Tras su paso por MasterChef celebrity, la cocina de su casa cobró un nuevo protagonismo. Es una cocina funcional pero con un toque moderno que contrasta con el resto de la casa. Santiago ha confesado que, aunque no es un chef de diario, le gusta tener buenos cuchillos y utensilios, y es el lugar donde prepara sus famosas cenas de amigos —es un anfitrión muy generoso—. Como cineasta, su casa cuenta con una zona técnica envidiable. Tiene un equipo de proyección y sonido de última generación. Para él, ver cine en casa no es ocio, es estudio. Su mesa de trabajo suele estar sepultada bajo guiones, notas adhesivas y libros. Es donde nacen los éxitos de taquilla de Padre no hay más que uno.
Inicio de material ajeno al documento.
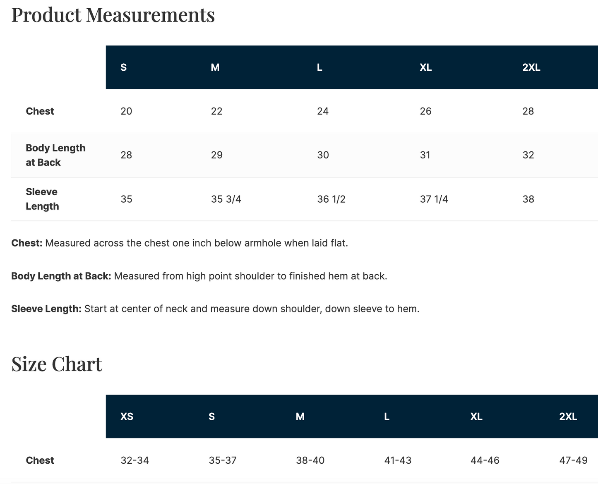Click the Size Chart heading
The image size is (598, 484).
tap(57, 364)
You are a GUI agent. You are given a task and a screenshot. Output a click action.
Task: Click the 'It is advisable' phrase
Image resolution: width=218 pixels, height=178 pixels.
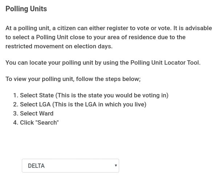(193, 28)
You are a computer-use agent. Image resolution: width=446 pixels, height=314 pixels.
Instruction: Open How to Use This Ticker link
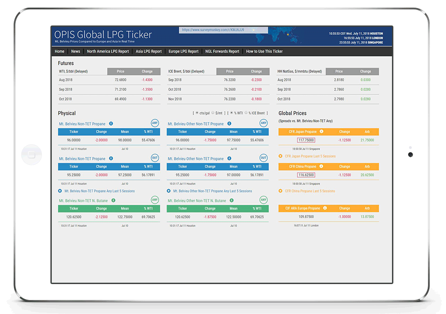click(x=264, y=51)
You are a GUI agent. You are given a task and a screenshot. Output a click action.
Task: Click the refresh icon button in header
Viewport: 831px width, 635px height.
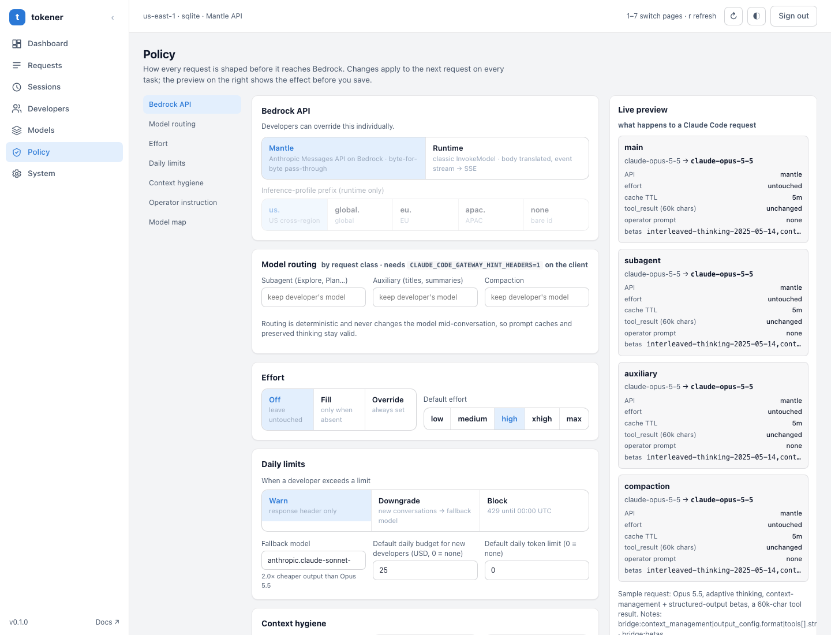pos(733,16)
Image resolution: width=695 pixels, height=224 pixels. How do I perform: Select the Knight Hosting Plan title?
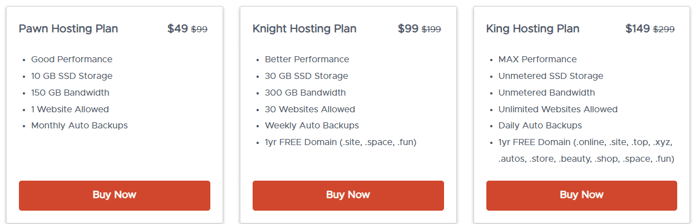pyautogui.click(x=304, y=29)
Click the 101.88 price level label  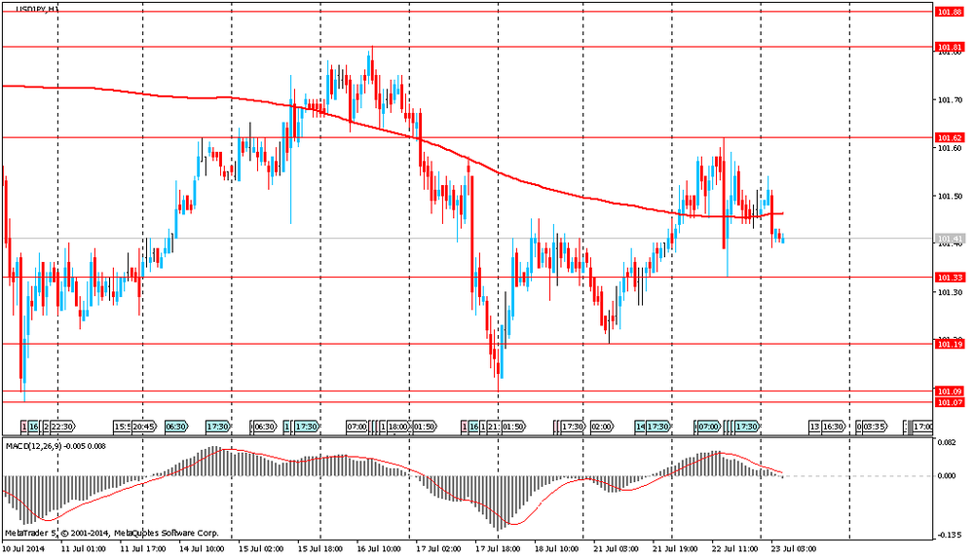coord(949,12)
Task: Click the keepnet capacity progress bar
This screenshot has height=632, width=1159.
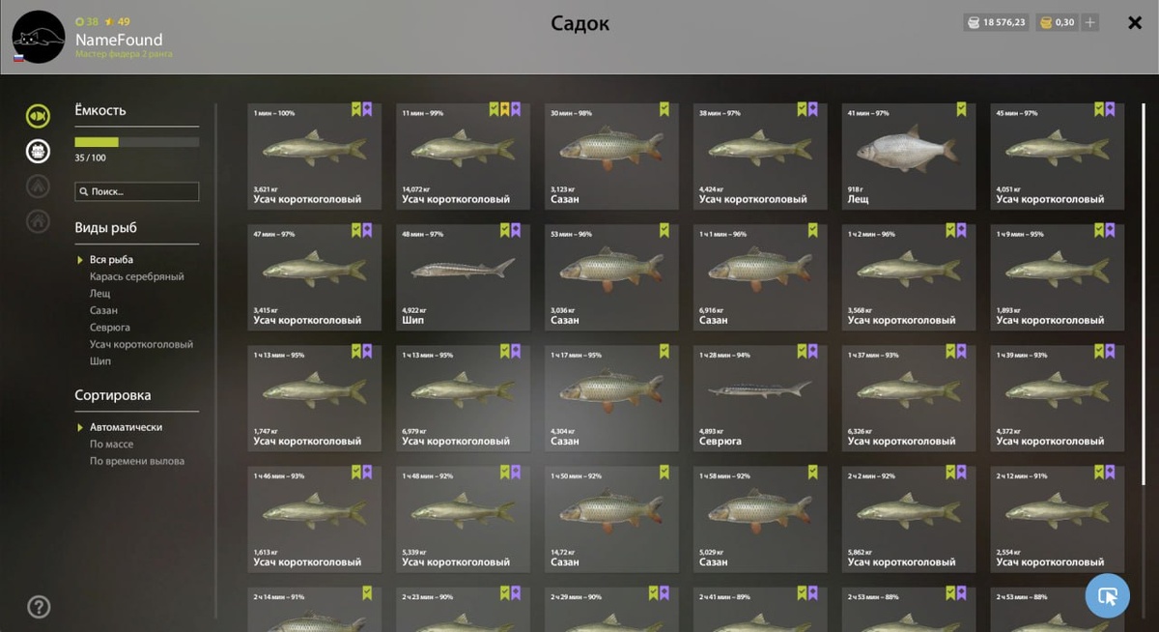Action: (x=137, y=142)
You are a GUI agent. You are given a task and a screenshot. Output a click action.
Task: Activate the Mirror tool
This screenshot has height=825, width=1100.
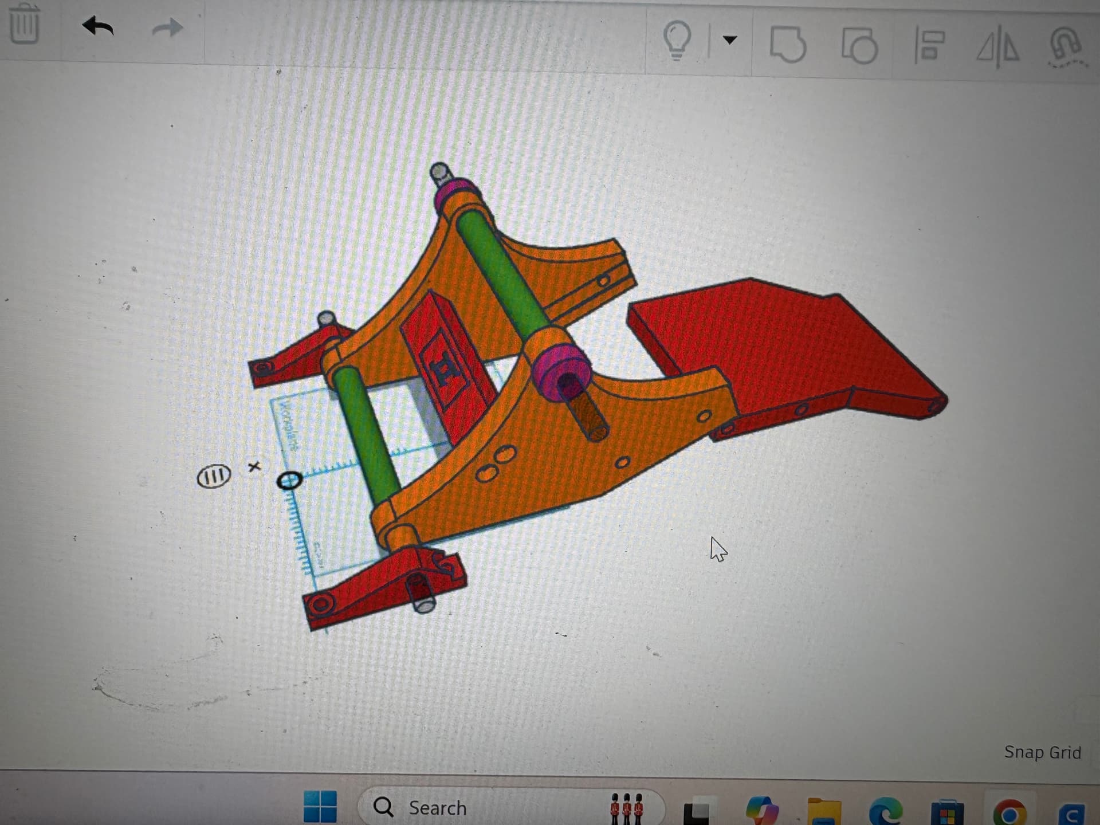pos(998,47)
Vive muy cerca de la Gran Vía
Con la llegada de sus hijas, Calma y Sirena, la casa sufrió una transformación. Santiago ha admitido que ha tenido que «proteger» algunas de sus piezas más valiosas de coleccionista en estanterías altas para evitar accidentes domésticos. Vivir en el centro de Madrid le permite hacer mucha vida de barrio, algo que le encanta. Se dice que es un vecino muy querido, de los que bajan a la farmacia o al chino de la esquina en chándal, rompiendo la imagen de estrella de cine. Su casa es su refugio contra el ruido de la calle, pero a la vez está conectada al latido de la ciudad que tanto ama.
Como decíamos, Segura reside a dos pasos de Gran Vía. Lejos de los búnkeres de lujo de las afueras, su casa es un vibrante refugio de coleccionista que parece un museo de la cultura pop, repleto de vitrinas con figuras de acción, pósters firmados y una de las colecciones de cómics originales más valiosas de España, todo ello conviviendo de forma caótica y natural con el piano familiar y los juguetes de sus hijas.
Su día a día transcurre como el de un vecino más de la zona centro, donde se mueve con total naturalidad entre librerías especializadas, tiendas de barrio y los míticos cines de Callao donde estrena sus éxitos. Es un estilo de vida puramente urbano que le permite tener su productora, sus cines de cabecera y sus restaurantes favoritos a apenas unos pasos, manteniendo ese espíritu castizo y cercano que lo convierte en una figura icónica más del paisaje cotidiano madrileño.